Exercise |
Scan the data below and copy each line where "search" occurs.

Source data
>>>>

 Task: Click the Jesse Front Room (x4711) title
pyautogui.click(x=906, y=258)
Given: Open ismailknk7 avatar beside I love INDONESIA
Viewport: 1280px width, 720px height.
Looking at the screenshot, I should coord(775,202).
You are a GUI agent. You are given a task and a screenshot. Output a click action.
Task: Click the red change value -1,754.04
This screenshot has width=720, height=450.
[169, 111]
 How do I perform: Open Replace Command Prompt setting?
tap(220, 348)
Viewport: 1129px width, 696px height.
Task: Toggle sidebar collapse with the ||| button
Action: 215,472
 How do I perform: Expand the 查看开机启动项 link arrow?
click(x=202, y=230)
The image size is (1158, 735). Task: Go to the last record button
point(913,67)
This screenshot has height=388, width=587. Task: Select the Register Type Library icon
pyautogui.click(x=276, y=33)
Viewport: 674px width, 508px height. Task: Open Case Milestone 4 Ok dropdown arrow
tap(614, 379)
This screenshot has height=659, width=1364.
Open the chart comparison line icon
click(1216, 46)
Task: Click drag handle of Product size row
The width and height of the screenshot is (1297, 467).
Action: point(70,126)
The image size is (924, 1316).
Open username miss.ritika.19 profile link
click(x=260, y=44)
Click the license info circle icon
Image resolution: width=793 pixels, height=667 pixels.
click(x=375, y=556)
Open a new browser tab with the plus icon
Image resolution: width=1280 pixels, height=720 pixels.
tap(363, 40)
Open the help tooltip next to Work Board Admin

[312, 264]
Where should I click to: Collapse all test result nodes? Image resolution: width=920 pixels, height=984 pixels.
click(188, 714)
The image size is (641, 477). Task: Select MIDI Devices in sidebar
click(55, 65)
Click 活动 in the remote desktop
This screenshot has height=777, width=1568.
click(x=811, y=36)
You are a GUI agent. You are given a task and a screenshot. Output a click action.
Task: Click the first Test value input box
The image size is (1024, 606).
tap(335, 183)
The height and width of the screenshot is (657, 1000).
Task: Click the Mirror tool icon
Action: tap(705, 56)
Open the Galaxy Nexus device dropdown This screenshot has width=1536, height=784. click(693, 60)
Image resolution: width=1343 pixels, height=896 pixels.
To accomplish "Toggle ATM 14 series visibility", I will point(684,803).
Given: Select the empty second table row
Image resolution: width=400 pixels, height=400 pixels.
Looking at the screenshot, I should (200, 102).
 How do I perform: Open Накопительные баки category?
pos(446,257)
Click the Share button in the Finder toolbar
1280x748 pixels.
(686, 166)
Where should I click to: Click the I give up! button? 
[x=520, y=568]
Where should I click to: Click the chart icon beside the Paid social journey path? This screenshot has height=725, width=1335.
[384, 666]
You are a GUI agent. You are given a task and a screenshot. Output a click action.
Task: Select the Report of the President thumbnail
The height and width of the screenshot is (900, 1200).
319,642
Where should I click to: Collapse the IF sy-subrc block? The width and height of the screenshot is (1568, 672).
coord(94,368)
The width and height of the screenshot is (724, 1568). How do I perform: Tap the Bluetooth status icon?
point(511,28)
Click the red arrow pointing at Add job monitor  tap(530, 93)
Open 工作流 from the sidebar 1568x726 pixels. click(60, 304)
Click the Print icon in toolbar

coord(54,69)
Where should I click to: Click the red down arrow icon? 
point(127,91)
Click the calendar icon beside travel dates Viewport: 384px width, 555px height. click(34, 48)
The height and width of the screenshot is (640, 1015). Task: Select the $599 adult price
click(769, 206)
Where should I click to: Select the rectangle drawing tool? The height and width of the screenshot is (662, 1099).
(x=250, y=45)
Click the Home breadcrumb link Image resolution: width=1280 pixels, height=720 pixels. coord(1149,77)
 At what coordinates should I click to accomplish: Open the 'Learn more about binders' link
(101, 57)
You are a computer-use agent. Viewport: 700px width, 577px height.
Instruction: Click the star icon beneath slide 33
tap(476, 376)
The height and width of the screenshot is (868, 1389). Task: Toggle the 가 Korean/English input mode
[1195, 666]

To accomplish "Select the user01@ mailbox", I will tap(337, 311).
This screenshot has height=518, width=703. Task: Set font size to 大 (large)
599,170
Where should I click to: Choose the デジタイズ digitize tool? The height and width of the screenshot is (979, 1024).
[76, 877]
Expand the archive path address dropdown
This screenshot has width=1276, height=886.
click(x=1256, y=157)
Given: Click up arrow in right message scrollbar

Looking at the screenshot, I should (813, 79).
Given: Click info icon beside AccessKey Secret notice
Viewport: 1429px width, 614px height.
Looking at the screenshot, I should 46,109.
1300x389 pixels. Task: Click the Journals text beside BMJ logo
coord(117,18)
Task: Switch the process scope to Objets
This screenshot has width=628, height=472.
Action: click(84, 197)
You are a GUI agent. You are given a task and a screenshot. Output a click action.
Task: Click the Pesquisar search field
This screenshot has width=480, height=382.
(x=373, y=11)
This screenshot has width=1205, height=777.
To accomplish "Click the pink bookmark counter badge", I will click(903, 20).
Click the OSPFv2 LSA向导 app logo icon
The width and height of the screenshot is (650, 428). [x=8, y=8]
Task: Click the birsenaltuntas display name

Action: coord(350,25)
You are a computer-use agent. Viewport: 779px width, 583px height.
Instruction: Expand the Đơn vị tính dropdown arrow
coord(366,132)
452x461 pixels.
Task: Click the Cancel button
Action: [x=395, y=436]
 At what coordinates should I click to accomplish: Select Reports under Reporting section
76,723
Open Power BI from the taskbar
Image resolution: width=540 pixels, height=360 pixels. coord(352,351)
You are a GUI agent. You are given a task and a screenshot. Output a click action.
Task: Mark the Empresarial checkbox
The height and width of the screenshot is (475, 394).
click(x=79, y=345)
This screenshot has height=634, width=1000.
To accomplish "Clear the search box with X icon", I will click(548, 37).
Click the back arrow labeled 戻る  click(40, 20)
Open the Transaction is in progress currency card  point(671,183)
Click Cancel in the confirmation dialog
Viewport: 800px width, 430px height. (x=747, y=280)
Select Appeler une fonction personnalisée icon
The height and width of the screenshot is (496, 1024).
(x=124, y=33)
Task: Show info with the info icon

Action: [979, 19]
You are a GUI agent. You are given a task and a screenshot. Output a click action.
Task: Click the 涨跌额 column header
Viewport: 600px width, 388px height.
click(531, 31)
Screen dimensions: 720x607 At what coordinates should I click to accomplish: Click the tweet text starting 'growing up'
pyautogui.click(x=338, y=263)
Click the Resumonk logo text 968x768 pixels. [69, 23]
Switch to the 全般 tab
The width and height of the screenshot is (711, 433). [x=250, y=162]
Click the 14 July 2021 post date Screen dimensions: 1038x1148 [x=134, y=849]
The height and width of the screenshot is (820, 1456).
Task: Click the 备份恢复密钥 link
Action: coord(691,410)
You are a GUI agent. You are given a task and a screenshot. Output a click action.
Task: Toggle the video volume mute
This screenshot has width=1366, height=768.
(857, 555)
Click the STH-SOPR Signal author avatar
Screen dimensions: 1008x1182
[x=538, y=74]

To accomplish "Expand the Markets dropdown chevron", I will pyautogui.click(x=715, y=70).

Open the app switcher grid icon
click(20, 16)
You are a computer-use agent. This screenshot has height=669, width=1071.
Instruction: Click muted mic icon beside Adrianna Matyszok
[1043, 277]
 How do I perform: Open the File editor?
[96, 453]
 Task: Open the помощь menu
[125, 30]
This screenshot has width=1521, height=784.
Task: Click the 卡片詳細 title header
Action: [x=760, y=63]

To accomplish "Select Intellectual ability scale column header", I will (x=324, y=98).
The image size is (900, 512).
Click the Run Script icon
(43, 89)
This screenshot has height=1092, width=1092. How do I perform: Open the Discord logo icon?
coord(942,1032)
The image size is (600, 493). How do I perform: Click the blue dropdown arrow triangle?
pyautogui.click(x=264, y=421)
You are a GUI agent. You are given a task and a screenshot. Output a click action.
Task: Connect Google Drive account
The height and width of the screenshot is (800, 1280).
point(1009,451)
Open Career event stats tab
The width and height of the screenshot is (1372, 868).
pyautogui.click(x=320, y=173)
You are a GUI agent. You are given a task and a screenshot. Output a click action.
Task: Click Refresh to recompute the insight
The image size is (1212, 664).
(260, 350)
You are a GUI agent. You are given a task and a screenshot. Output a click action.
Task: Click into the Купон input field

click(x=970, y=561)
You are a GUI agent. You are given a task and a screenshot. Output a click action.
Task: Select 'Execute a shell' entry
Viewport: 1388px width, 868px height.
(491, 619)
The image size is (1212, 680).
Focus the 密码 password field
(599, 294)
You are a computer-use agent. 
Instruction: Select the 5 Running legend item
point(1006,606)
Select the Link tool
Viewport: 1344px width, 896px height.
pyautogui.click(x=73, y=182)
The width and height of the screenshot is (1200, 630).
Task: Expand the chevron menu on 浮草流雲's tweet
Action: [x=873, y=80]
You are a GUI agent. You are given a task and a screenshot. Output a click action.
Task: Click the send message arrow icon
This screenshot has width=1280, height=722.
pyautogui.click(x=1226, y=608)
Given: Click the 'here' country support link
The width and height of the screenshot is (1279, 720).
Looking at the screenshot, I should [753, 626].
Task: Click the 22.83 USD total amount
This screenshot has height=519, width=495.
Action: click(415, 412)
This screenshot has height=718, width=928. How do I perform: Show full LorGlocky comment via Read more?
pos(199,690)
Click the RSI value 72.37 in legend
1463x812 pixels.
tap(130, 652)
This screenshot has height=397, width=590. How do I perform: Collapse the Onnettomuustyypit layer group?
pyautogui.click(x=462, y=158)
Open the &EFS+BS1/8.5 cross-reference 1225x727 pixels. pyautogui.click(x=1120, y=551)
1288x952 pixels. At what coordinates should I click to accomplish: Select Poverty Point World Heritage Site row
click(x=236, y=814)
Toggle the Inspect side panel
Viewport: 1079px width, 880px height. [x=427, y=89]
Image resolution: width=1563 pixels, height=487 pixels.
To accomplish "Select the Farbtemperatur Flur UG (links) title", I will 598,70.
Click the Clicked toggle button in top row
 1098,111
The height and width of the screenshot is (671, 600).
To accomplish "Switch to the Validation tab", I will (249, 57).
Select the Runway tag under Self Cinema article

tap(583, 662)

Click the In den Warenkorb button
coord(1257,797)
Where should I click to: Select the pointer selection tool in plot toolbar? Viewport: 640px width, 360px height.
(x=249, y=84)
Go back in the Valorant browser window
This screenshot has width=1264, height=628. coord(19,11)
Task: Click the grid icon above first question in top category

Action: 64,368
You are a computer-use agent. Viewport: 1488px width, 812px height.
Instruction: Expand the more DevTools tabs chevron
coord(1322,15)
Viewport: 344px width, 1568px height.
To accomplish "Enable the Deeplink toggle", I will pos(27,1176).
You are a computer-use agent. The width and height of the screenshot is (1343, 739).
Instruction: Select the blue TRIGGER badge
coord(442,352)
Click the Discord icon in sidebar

<<<<

Exercise solution |
Task: Click the Pesquisar search field
To accomplish "Clear the search box with X icon", I will click(548, 37).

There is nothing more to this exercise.